*** Begin section ***

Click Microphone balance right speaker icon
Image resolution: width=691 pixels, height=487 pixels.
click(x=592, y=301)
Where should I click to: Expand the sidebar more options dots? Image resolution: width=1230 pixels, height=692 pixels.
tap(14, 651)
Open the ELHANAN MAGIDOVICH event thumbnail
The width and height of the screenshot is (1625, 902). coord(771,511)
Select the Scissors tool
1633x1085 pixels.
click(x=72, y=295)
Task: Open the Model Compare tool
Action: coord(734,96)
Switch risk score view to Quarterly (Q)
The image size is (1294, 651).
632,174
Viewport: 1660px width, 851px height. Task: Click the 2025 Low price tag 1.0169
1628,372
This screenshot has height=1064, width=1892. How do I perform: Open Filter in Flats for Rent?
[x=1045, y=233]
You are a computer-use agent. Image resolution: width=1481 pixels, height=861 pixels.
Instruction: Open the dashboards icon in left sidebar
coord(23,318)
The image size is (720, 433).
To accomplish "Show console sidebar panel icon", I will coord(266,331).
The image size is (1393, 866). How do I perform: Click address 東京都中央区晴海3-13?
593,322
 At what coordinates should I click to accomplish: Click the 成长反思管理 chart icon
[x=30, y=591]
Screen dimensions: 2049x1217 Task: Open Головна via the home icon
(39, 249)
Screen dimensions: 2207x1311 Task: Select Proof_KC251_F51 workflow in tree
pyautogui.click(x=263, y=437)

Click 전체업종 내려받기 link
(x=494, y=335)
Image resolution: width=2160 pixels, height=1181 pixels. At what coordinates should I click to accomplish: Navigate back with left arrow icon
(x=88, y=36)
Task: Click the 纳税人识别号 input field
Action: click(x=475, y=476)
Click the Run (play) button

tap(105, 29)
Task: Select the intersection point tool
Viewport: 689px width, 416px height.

*** End section ***

> [Required work]: Reproduce the listing verbatim.

> [Written answer]:
Click Microphone balance right speaker icon
Image resolution: width=691 pixels, height=487 pixels.
click(x=592, y=301)
Where should I click to: Expand the sidebar more options dots? Image resolution: width=1230 pixels, height=692 pixels.
tap(14, 651)
Open the ELHANAN MAGIDOVICH event thumbnail
The width and height of the screenshot is (1625, 902). coord(771,511)
Select the Scissors tool
1633x1085 pixels.
click(x=72, y=295)
Task: Open the Model Compare tool
Action: coord(734,96)
Switch risk score view to Quarterly (Q)
The image size is (1294, 651).
632,174
Viewport: 1660px width, 851px height. Task: Click the 2025 Low price tag 1.0169
1628,372
This screenshot has height=1064, width=1892. How do I perform: Open Filter in Flats for Rent?
[x=1045, y=233]
You are a computer-use agent. Image resolution: width=1481 pixels, height=861 pixels.
Instruction: Open the dashboards icon in left sidebar
coord(23,318)
The image size is (720, 433).
To accomplish "Show console sidebar panel icon", I will coord(266,331).
The image size is (1393, 866). How do I perform: Click address 東京都中央区晴海3-13?
593,322
 At what coordinates should I click to accomplish: Click the 成长反思管理 chart icon
[x=30, y=591]
Screen dimensions: 2049x1217 Task: Open Головна via the home icon
(39, 249)
Screen dimensions: 2207x1311 Task: Select Proof_KC251_F51 workflow in tree
pyautogui.click(x=263, y=437)

Click 전체업종 내려받기 link
(x=494, y=335)
Image resolution: width=2160 pixels, height=1181 pixels. At what coordinates should I click to accomplish: Navigate back with left arrow icon
(x=88, y=36)
Task: Click the 纳税人识别号 input field
Action: click(x=475, y=476)
Click the Run (play) button

tap(105, 29)
Task: Select the intersection point tool
Viewport: 689px width, 416px height.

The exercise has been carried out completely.